Before simulating the full life-cycle of a vesicular artificial cell, it is important to establish a model that allows vesicular cells to maintain their structure on the timescale of component turnover. Component turnover involves the continuous synthesis and destruction of cell components. This also requires a regulatory mechanism to ensure a stable-sized vesicular cell. In this section we demonstrate how vesicles composed of metabolizing components can achieve a stable size, for the two cases:
(i) purely molecular turnover and
(ii) loss of membrane components through budding and/or fission.
The basic mechanisms of steady state size depend on an effective combination of
processes dependent on the different regions defined by the presence of a vesicular membrane. The law of mass-action implies reactions proportional to local concentrations, but concentrations depend on the volume of the region in which the chemicals are free to move, and this is modulated by the presence of membrane barriers and by diffusion. For a vesicle of radius R, the
a) the interior of the vesicle: volume scales as R3
b) the membrane itself: surface scales as R2
c) exterior of the vesicle : diffusion limited (Schmoluchowski) rate scales as R.

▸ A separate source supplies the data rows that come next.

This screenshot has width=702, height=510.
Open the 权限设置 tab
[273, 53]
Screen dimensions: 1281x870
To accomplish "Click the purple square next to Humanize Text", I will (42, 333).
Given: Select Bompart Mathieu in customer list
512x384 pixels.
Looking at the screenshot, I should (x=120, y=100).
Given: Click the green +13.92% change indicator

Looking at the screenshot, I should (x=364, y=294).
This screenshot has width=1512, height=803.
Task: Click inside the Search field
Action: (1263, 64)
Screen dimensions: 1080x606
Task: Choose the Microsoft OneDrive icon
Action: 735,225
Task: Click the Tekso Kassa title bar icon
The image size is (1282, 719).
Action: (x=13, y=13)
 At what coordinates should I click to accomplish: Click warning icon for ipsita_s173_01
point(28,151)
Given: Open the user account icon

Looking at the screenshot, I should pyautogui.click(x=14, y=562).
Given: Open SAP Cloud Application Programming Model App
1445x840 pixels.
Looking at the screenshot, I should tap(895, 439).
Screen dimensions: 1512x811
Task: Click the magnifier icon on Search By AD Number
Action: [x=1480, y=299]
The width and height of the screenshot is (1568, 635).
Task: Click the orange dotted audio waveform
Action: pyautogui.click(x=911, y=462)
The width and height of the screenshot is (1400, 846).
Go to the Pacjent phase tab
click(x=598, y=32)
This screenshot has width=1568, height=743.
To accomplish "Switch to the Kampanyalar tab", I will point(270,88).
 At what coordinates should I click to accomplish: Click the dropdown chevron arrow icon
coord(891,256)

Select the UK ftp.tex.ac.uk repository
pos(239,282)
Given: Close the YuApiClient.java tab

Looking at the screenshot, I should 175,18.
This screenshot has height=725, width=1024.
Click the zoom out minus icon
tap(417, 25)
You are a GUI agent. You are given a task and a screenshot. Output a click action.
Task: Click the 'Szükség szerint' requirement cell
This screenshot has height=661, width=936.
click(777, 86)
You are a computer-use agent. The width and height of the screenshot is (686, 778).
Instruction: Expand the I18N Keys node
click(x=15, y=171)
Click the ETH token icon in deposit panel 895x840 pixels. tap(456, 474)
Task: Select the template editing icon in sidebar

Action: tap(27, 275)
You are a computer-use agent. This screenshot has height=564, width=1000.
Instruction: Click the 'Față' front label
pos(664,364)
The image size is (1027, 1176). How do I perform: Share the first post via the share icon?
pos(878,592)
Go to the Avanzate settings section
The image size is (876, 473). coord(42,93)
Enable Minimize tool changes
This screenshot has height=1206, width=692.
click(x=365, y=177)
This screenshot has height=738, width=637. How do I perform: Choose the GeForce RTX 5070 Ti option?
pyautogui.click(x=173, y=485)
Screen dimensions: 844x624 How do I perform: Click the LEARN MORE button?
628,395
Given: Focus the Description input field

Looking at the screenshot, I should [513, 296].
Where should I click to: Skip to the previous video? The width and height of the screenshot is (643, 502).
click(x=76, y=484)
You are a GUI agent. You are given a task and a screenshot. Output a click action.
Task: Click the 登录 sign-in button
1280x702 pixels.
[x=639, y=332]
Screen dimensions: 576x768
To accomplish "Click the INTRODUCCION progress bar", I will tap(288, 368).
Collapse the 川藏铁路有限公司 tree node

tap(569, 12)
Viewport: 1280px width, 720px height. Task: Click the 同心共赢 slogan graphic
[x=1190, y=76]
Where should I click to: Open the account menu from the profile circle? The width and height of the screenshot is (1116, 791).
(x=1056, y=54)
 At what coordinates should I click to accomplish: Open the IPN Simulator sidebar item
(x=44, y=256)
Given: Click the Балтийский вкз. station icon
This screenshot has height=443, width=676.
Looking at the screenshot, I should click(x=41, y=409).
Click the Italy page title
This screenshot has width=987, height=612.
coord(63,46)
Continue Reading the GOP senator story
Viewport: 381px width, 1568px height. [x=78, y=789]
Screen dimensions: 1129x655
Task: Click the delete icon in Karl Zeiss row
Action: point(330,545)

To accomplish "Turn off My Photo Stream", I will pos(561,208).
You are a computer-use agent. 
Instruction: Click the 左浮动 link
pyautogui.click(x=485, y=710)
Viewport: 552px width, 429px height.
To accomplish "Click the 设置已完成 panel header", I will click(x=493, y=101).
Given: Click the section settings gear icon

Varela's original model of vesicular autopoeisis was stabilized by the finite number of catalysts within the vesicle (case a): the concentration scaling as 1/R3. We sought more stable mechanisms (in the presence of genetic replication). One key mechanism, also allowing the enrichment of metabolites within the cell was proposed by R. Serra et.al. We verified its efficacy in an mprDPD simulation of enrichment. This in turn is an alternative to the enrichment mechanisms based on asymmetric shaped pores investigated in morphological computation by Protolife.